Officials of the companies responsible for the plant closures have cited inflationary pressures in the U.S. as the reason for the closures. The battle over the future of U.S. Steel, whose plans to be acquired by a Japanese conglomerate could now be blocked by the Biden administration, is also tied to broader economic forces that have long destabilized the American manufacturing industry.

Nick Iacovella, senior vice president of public affairs at the Coalition for a Prosperous America, a trade group that advocates for tariffs, said opponents of tariffs often mistakenly assume that domestic manufacturing cannot be improved.

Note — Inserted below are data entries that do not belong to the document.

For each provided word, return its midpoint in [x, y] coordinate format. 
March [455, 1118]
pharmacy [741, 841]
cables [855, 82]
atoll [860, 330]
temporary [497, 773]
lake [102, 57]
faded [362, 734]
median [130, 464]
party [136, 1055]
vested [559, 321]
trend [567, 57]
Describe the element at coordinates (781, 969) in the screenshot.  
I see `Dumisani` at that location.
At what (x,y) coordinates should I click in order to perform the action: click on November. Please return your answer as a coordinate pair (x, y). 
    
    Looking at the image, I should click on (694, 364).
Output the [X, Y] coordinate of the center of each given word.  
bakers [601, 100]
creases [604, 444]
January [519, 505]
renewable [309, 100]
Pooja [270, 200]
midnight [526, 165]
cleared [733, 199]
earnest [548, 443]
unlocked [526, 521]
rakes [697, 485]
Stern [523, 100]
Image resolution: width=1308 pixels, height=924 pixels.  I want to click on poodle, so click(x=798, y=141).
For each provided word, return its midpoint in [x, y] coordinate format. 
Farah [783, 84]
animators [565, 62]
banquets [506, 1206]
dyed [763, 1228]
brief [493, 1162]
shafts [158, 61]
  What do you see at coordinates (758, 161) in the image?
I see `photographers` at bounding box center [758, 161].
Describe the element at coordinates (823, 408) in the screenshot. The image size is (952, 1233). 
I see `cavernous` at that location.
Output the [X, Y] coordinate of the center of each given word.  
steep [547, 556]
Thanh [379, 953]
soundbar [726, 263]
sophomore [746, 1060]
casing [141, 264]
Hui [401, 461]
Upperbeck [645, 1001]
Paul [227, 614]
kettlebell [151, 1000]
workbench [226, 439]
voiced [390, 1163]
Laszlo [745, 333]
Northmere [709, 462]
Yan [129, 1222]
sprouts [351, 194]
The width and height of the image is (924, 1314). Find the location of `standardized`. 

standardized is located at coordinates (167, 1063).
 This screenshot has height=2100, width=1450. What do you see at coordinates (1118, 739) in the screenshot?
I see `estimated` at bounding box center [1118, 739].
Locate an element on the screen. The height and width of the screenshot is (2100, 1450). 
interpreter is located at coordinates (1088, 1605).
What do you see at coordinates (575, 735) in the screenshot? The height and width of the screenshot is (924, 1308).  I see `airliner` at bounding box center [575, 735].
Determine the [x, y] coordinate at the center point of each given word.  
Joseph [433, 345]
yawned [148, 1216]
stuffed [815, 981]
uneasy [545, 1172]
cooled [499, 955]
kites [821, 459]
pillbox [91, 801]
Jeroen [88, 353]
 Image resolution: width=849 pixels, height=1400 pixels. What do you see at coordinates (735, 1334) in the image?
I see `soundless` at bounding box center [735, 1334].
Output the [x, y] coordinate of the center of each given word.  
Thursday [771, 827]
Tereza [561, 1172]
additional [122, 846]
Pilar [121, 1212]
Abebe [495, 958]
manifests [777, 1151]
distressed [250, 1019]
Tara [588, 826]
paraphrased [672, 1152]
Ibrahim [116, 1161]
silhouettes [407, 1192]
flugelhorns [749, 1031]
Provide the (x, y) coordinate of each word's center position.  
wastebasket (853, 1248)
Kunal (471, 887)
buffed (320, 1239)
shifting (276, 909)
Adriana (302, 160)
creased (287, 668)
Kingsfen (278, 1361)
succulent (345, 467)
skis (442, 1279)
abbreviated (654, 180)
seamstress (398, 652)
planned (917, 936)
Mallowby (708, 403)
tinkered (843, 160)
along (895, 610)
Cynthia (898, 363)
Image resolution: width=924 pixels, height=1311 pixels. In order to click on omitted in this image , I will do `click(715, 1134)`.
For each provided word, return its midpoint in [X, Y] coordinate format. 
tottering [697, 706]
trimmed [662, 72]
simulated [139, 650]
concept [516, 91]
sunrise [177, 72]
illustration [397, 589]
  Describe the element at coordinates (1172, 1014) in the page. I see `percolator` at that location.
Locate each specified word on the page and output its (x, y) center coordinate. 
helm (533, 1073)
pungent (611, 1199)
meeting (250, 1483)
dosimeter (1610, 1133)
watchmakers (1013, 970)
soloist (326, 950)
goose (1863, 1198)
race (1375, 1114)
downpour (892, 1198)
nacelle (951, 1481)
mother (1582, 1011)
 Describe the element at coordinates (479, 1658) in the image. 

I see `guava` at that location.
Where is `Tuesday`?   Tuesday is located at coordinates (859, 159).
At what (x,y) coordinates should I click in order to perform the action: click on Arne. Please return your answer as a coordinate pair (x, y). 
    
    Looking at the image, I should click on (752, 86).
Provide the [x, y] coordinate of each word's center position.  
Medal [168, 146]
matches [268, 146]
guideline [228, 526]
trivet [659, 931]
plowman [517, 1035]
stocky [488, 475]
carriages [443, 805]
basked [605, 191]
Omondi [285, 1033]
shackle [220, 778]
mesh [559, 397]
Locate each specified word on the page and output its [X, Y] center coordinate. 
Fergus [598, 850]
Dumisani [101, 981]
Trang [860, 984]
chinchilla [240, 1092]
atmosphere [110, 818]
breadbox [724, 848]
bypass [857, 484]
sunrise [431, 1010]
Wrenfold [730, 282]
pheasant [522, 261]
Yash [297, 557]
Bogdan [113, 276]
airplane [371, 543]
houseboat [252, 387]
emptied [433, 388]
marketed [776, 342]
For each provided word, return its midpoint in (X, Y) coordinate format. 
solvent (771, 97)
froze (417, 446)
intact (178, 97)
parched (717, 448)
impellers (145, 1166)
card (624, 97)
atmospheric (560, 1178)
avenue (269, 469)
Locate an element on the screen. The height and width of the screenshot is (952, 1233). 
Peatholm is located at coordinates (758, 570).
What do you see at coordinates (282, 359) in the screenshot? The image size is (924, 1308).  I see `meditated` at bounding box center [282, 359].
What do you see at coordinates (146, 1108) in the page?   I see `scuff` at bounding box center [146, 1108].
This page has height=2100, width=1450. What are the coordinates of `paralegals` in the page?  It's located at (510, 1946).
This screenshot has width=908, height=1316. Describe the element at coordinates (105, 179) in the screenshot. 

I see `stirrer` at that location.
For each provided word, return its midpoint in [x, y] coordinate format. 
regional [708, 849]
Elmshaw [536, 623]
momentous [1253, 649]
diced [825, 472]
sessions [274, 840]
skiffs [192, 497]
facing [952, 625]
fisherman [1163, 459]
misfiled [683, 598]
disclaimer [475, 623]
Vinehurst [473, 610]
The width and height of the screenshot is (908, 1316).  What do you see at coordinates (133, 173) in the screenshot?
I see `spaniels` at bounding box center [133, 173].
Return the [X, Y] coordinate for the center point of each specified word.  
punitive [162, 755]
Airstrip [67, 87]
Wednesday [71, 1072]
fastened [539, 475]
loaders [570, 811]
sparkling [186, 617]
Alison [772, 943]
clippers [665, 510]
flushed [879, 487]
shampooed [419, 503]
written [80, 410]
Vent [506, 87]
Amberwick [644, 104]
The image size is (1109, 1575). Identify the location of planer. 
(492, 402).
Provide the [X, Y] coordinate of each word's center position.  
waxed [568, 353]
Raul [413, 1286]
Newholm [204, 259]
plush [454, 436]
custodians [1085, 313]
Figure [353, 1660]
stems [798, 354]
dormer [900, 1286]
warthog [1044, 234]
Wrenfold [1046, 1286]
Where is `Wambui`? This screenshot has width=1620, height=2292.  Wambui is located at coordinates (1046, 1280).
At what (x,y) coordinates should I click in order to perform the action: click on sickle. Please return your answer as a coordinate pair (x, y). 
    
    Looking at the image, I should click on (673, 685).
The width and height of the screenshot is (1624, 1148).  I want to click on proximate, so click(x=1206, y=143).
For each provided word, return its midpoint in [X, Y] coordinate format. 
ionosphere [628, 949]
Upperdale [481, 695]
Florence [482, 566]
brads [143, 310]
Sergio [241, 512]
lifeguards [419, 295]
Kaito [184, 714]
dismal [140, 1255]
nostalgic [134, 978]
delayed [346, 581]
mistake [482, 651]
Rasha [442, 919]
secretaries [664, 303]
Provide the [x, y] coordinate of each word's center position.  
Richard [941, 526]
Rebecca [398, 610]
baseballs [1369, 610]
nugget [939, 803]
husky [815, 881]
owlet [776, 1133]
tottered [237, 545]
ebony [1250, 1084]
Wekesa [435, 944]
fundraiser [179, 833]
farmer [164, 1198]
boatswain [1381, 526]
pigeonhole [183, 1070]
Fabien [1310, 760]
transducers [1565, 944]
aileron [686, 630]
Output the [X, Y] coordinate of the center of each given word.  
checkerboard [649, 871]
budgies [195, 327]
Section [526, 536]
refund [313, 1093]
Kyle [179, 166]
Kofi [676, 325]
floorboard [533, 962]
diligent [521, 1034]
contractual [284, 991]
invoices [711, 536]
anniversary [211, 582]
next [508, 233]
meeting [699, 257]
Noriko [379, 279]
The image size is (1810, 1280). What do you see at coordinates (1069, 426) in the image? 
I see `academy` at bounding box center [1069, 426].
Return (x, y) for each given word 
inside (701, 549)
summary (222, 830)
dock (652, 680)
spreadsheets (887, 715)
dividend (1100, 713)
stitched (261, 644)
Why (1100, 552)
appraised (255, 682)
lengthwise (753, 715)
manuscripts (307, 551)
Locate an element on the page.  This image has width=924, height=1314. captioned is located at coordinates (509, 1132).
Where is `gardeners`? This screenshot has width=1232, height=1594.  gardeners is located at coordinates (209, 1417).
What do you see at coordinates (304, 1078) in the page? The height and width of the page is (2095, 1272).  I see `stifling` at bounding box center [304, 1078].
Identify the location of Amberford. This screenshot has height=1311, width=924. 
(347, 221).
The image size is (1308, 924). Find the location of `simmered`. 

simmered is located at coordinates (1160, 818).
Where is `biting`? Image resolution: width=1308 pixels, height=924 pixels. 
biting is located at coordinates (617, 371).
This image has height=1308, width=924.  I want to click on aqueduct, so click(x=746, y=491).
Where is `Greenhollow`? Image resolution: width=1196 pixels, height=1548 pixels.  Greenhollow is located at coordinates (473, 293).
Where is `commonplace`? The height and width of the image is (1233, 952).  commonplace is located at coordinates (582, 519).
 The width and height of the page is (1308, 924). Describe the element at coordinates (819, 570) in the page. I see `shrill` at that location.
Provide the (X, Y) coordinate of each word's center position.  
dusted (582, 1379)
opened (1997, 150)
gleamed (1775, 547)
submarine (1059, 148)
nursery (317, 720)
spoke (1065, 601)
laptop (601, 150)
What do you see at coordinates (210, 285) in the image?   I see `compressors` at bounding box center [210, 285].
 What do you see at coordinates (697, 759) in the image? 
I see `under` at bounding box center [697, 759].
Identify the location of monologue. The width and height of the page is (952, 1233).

He said interest groups often seek to spread reports showing that tariffs do not work in order to justify “spending the last two or three decades moving production and jobs to countries where there is cheaper labor and lower environmental standards.”

“Many working-class Americans are suffering from China’s outsourcing and unfair and illegal trade activities,” Iacovella said. “Our communities are being hollowed out, including as a result of free trade agreements.”

But for every job protected by tariffs, there is often another domestic industry that could see job losses. According to economists at Harvard University and the University of California, Davis, Trump’s steel tariffs have ultimately hit companies that use steel as an “input” to produce finished goods, such as auto and appliance manufacturers.

“The job losses resulting from the threat to these steel-using industries appear to be substantial, far exceeding any jobs that would have been created in the steel-producing industry as a result of the tariffs,” they wrote in a 2020 report.